ARTICLE ORIGINALLY APPEARED AT TheBigFiveOh.com Blog @ Yahoo.Com, 2/24/08

[MEGAFORTRESS.COM image] I'm in the Admirals Club lounge at DFW Airport, with about 30 minutes to go until we need to head to our gate for boarding for our return trip to Reno. I had a glass of really CRAPPY red wine and can't wait to get some GOOD wine at home.

Flight training at Simcom was excellent, despite numerous glitches in the simulator. My instructor, James "Rock" Rockcastle (a classic techno-thriller novel character name if I ever heard one) was EXCELLENT. He pulled no punches: he threw me in the simulator at 0800 with a minimal pre-flight briefing and set-up, and no time to get re-acquainted with the sim, and just had me fly the sim like I'd fly the plane.

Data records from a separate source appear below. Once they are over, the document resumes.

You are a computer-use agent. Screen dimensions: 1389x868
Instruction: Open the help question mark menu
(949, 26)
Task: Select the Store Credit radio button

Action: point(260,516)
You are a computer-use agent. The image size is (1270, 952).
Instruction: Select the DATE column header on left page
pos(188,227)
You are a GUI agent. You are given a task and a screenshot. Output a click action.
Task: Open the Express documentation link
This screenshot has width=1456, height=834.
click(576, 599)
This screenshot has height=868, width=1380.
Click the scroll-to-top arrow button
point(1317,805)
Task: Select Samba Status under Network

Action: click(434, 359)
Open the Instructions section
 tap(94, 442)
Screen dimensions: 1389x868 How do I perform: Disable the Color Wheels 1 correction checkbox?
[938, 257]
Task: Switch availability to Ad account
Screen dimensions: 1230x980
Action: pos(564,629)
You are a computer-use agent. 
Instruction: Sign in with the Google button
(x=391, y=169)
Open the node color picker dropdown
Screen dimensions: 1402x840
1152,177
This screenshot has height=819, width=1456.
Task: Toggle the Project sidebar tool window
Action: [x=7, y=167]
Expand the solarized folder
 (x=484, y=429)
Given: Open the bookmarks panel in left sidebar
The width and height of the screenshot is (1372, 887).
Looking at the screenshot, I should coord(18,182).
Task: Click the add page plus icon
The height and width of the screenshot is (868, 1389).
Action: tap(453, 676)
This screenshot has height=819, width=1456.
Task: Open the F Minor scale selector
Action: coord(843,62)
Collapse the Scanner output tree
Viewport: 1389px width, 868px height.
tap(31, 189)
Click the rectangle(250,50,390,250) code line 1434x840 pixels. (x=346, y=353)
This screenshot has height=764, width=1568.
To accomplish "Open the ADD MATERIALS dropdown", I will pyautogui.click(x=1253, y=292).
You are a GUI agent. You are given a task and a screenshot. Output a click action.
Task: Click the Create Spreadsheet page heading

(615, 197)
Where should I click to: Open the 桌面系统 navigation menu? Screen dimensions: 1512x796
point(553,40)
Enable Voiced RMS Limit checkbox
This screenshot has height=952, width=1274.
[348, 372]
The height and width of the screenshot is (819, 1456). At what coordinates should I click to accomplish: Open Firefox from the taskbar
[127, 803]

Rock is also the master of the photocopied handout, but every piece of paper he put in front of me was relevant and important, and I'm thankful for his efforts to get all that info to me.

I learned that I still have some skills even though I haven't flown a twin Cessna in 2 years and haven't flown ANY plane in almost 4 months, although my skills using "raw" data--flying without an autopilot and flight director--were rusty at best. I did OK even in single-engine situations as long as I had aids like the flight director. Take away the FD and add a single-engine emergency and perhaps one or two other malfunctions, and getting the plane safely back on the ground became a bit more problematic.

I crashed the sim once, but in my own defense it was a rather exotic malfunction: flying a coupled approach to minimums and having a runaway trim and a failed autopilot disconnect button (lesson: never let the autopilot fly the approach below 500 feet above ground level). I ran the sim off the runway in a couple of aborted takeoffs but I would've survived all of those episodes (lesson learned: don't try to fly the plane with airspeed below blue line with a failed engine with the gear down--it won't fly. Crash-land straight ahead with the wings level. Better to have the insurance company sort it all out than the coroner).

My son didn't want to take on the "Increible Hulk" and "Dueling Dragons" roller coasters at Universal, but he did try the "SlingShot," a chair attached to spring-loaded cables that launches you 400 feet above ground in a couple seconds. I'll try to upload the video of that ride. He did it! Pretty amazing. On the other hand, I did the roller coasters and the "SlingShot" a couple times each. Loved them. My son also did the simulated shuttle launch experience at the Kennedy Space Center and loved it.

Big surprise: we're returning to Reno tonight in the face of yet another winter storm warning, with 2-3 feet of new snow over the Mount Rose summit and 8-12 inches in town. It's looking like another long drive home. Wish us luck.